しかし、それを見越したようにユリアーネは、キッチンの冷蔵庫に向かう。
「これでも美味しいのですが、アニーさんを驚かせるには、これが必要となります」
そう、言いながら持ち出したのは、三五〇ミリリットル缶のコーラ。先日、冷蔵庫を拝借した際に目をつけていた。あとで新しいのを買っておこう。
「あ、ボクの——」
と言いかけてアニーは口をつぐむ。コーヒーとコーラ。聞いたことはある気がする。しかし、実際に見たことはない。飲むとなると少し勇気がいるが、味わったことがないという意味では、楽しみもある。それに、初めてのユリアーネの作ってくれるもの。口を挟まないようにしなければ。

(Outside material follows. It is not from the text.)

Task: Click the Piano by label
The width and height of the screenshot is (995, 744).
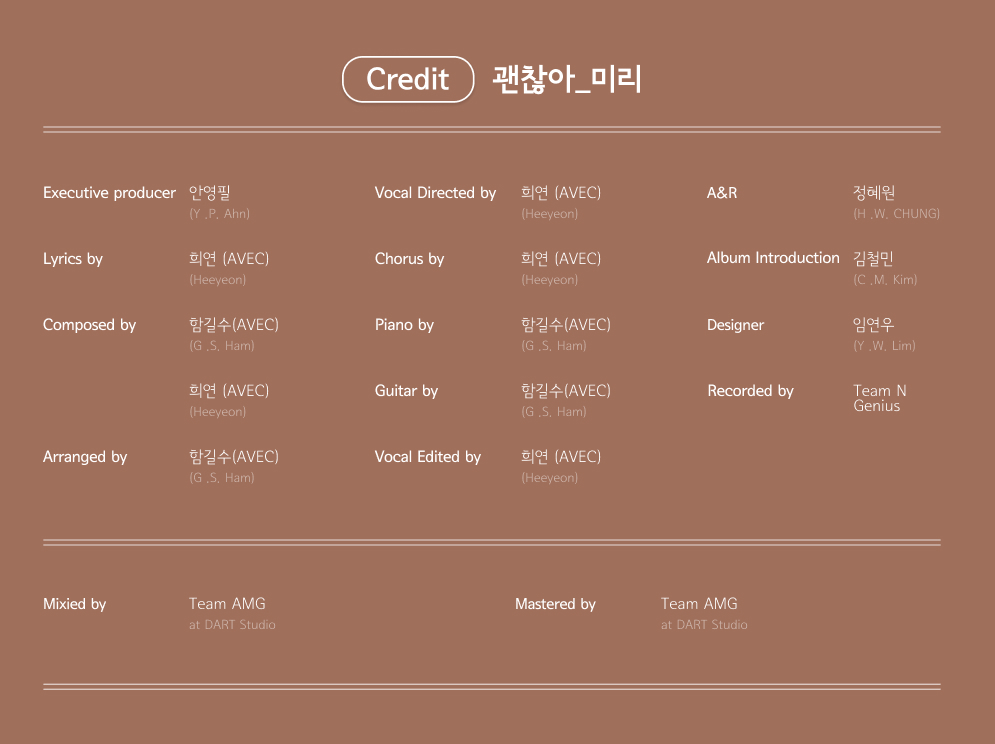Action: (x=404, y=325)
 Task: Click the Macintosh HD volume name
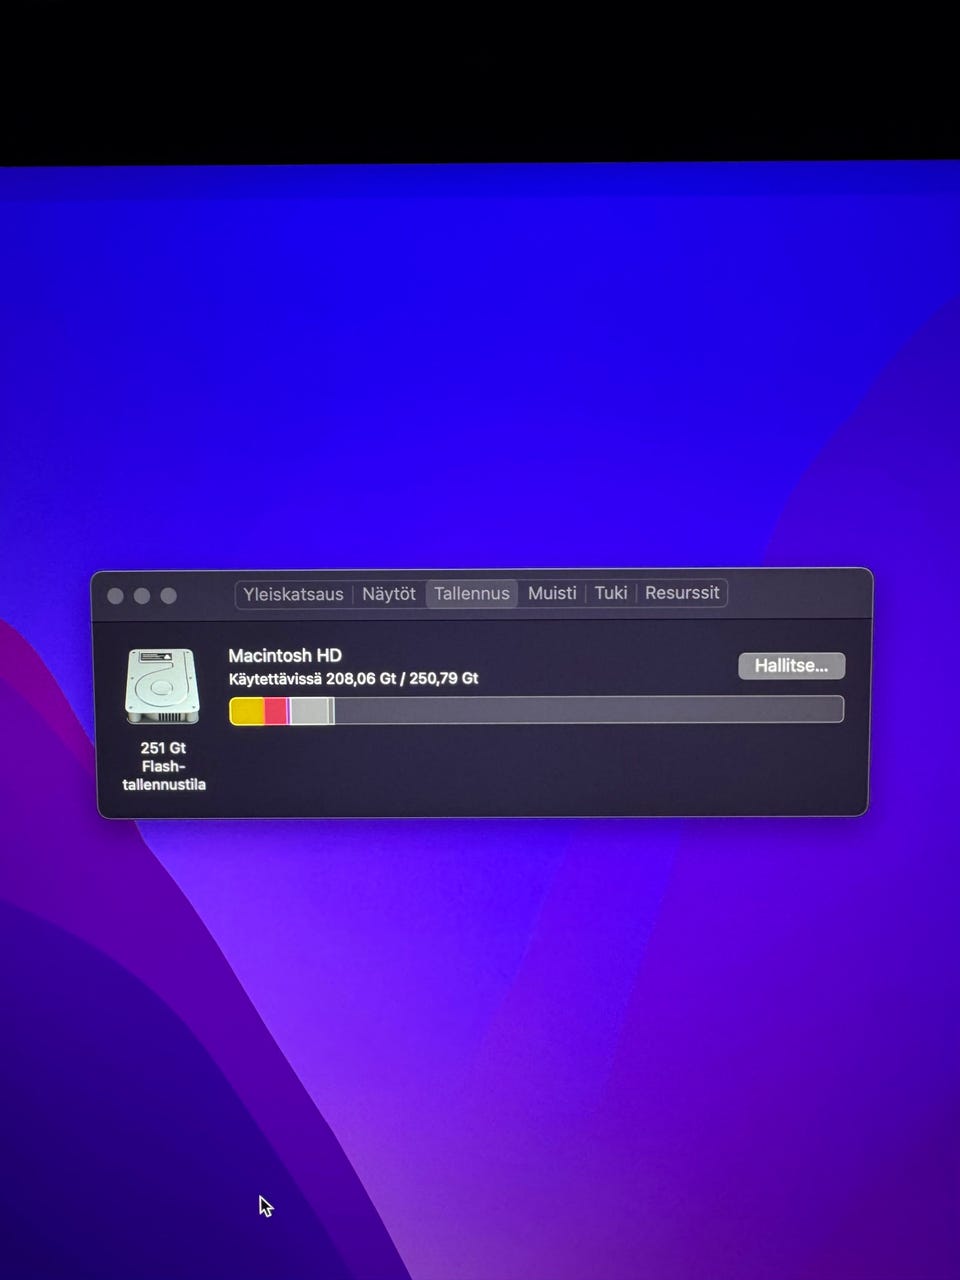(285, 656)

「これをお好みで混ぜる。私のオススメはここにキャラメルフレーバーのシロップを少量。お借りしますね」
戸棚から瓶を取り出したユリアーネは、その液体に数滴、シロップを振りかける。部屋にはほんのりと甘い香りが漂い、心身ともに穏やかになる。
「それもボクが紅茶で使ってるヤツっス」
本来、アニーが家でフレーバーティーを楽しむために使っているものだが、ユリアーネはこちらも機会があれば使おうと思っていた。それにしても、かなりこの家のことを熟知している。
「それとバニラのアイスクリームも入れてもいいでしょう。簡単ですが、これで完成です」
バニラアイスはユリアーネが持ち込んだものだが、甘さをさらに引き出すために多めに使う。ディッシャーですくい、クリームソーダのようにフロートさせ、スプーンを添えた。
「キャラメル風味のエスプレッソコーラ、アイスクリーム添えです」
キャラメルやコーラやアイスなど、甘さが強いものが多いので、あえて従来よりもコーヒーの量を増やしている。アイスやキャラメルを追加しないのであれば、コーラを増やす。「どうぞ」と、アニーに差し出す。